The disposal of the group’s financial investment in Togo-based ETI to Bosquet is awaiting final approvals in the relevant jurisdictions.
Nedbank said that the local environment in South Africa remained difficult in the second half of 2025.
Amid modest economic growth and geopolitical uncertainty, the impact of US tariffs led to muted transactional activity and further delays in capital investment by corporations and businesses.
That said, prospects for the year have improved on several fronts, including subdued inflation, which created space for further interest rate cuts.
This will support a more convincing recovery in household credit demand. The overall investment environment has also improved due to progress on structural reforms and enhanced governance.
This led to South Africa’s removal from the Financial Action Task Force (FATF) grey list, continued fiscal discipline and the latest credit rating from S&P.
Muted performance

Nedbank also provided its financial performance for the 10 months to 31 October 2025.
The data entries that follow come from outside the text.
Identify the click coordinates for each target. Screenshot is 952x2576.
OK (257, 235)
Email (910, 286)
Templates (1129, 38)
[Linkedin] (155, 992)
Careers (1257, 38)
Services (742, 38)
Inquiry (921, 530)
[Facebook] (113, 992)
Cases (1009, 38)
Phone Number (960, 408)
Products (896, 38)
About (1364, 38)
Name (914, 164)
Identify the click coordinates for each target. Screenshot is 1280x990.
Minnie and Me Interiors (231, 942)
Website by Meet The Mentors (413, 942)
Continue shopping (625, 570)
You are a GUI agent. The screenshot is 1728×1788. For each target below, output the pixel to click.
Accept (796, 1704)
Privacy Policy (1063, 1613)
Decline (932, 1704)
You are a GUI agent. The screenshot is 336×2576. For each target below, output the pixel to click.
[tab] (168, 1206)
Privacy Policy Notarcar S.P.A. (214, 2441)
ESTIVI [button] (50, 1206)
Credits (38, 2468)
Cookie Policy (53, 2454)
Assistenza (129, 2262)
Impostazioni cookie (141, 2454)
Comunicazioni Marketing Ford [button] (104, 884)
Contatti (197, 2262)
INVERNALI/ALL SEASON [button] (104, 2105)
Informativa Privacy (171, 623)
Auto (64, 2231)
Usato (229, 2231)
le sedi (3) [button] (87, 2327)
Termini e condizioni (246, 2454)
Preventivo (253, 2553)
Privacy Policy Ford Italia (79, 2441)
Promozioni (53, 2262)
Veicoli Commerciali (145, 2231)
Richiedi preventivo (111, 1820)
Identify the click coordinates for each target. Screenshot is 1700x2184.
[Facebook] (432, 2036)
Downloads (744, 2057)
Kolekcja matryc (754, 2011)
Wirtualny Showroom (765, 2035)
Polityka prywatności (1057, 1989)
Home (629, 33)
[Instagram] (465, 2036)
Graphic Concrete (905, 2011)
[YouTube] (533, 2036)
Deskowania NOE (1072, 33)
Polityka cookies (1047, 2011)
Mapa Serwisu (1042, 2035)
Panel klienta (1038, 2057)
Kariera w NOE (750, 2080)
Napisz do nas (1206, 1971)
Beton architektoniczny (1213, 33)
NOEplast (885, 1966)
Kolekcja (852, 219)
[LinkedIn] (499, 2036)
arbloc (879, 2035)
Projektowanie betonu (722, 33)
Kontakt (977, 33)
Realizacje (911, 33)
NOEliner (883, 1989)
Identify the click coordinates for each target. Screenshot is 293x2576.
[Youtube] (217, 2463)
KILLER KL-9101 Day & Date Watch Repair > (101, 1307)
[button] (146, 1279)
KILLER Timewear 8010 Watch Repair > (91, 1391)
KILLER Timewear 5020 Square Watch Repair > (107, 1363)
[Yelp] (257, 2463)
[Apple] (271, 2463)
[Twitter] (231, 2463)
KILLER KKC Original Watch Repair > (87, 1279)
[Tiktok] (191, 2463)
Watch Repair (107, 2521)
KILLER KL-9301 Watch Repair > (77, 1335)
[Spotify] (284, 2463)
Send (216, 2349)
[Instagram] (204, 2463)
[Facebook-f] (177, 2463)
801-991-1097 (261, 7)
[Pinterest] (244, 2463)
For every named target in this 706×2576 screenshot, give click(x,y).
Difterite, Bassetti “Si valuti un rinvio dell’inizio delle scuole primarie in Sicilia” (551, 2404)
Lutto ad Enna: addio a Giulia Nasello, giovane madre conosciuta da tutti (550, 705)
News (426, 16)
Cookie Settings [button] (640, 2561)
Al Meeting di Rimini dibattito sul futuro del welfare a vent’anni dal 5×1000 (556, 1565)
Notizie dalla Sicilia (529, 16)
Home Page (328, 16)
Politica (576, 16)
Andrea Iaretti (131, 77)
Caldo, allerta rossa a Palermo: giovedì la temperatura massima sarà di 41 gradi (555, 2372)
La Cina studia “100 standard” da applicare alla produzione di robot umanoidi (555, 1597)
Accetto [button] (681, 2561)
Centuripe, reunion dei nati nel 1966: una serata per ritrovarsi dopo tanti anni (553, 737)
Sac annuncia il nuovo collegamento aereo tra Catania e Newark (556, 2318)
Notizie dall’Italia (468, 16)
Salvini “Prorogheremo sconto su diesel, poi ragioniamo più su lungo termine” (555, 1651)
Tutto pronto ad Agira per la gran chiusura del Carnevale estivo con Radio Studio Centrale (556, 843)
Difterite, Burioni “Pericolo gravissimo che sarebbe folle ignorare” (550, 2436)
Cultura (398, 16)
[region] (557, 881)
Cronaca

The group stated that headline earnings growth was in line with management expectations, driven by higher levels of net interest income and non-interest revenue.
The company also reported a lower impairment charge and a well-managed expense base.
However, the guidance does not account for a R600 million settlement between Transnet and Nedbank, settled on 25 November 2025.
Net interest income growth of low to mid-single digits for 10M 2025 represented a slight improvement from the 2% growth in the first half of the year.
The group’s impairment charge also improved, ahead of management’s expectations.
The company stated that the annualised credit loss ratio improved period over period to below the midpoint of the group’s TTC target range of 60 bps and 100 bps.
CIB and BCB credit loss ratios were below their respective TTC target ranges. PPB’s CLR improved further and was within the top half of its TTC target range.
Nedbank views CLR as being below the midpoint of its TTC target range for FY 2025.
NIR growth was below mid-single digits in the 10 months of 2025 when compared to the prior period, driven by solid trading and insurance growth.
Excluding the once-off commercial settlement with Transnet, the group said that its DHEPS growth is flat to low single digits.
The group said that its ROE for the period will be 15% or higher for FY 2025.
The group also embarked on a share repurchase this year, with R2.4 billion worth of shares repurchased from shareholders.
At an average share price of R229.53 per share, the group bought shares at a discount to the book value per share of R245.22.